Casa funciona como bar na Rua Pacheco Leão
Outro caso tido como "aberração" pelo presidente do parque é o da moradora Maria José Maia. Ela ocupa, com uma filha e um cachorro, uma sala dentro do setor da Diretoria de Gestão do parque. Uma das paredes do cômodo é vizinha à sala do setor de transportes. Por não ter banheiro próprio, a família usa o dos funcionários. Para chegar à casa é preciso passar pelo portão de segurança da diretoria.O caso está na Justiça.
Na casa da Rua Pacheco Leão 1.881, mora uma família que transformou parte do imóvel em bar.
- Acho que um tio meu era funcionário do Jardim Botânico - disse um dos moradores, sem dizer o nome do parente.
Numa área central do arboreto existe uma casa, cuja família recebeu ordem de despejo em janeiro, mas não saiu até hoje.
- Ainda não vejo a luz no fim do túnel - reclama Liszt.

Dois séculos de história e beleza

O regente Dom João, que se tornaria o rei Dom João VI, ficou encantado com a exuberância da natureza da região, que conheceu assim que chegou ao Brasil, em 1808. Ali fundou um jardim de aclimação de especiarias da Índia.
As primeiras plantas que chegaram ao belo jardim vieram trazidas no Jardim La Pamplemousse, instalado nas Ilhas Maurício. Entre as espécies estava a Palma meter, que ficou conhecida com palmeira imperial. Elas foram plantadas pelo próprio Dom João VI.

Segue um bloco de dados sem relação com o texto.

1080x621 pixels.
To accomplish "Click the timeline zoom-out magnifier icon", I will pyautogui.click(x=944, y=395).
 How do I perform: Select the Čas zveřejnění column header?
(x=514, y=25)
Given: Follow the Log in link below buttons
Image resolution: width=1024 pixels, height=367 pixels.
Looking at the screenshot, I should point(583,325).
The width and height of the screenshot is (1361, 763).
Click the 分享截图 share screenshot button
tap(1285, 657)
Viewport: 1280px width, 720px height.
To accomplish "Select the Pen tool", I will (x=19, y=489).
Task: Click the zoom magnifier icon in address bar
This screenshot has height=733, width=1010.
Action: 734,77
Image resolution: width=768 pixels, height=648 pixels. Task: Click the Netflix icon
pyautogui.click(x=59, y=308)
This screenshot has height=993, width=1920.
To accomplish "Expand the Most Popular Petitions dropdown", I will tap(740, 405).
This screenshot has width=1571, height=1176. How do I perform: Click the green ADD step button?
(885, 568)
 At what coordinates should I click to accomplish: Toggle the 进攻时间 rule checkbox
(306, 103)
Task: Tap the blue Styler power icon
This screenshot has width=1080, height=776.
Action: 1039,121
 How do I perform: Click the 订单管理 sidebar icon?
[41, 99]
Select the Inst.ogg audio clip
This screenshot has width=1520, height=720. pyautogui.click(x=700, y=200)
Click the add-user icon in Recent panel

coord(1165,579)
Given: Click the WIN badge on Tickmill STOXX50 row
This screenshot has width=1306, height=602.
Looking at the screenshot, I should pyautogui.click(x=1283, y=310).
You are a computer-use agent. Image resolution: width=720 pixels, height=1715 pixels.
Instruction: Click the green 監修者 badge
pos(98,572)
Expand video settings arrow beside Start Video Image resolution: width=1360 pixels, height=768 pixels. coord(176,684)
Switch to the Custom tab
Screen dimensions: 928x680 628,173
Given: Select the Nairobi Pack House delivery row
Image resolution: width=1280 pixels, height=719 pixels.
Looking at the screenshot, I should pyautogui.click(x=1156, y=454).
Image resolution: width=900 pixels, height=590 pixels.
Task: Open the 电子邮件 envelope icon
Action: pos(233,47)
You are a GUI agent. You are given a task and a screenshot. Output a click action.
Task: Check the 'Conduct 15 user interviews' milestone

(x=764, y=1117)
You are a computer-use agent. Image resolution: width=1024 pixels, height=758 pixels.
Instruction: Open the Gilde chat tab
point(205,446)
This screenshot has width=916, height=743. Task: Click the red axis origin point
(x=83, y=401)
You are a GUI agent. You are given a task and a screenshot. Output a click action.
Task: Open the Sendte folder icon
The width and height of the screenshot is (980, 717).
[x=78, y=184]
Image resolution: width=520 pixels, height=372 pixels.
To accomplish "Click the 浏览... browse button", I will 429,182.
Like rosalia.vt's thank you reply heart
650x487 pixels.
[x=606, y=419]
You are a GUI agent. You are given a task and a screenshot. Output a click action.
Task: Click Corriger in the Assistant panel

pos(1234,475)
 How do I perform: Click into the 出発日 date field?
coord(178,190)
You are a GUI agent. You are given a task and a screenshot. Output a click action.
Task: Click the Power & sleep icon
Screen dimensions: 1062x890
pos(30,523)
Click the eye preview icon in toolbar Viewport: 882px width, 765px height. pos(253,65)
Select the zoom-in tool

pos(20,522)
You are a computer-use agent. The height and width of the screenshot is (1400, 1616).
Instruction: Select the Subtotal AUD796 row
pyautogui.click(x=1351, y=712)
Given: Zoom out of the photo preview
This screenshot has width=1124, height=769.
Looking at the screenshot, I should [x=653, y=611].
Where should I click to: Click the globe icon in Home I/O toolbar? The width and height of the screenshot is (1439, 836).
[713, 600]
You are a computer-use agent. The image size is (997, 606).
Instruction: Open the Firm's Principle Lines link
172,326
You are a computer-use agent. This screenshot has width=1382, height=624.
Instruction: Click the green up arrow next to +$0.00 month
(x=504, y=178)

Atualmente, o Jardim Botânico é constituído por um arboreto, onde estão cerca de dez mil exemplares da flora cultivados em canteiros e estufas - uma área remanescente da Mata Atlântica.
Por sua importância não apenas científica, mas também histórica, o parque acabou sendo tombado, em 1973, pelo Patrimônio e Artístico Nacional (Iphan). O Jardim Botânico está hoje entre os pontos turísticos mais visitados da cidade.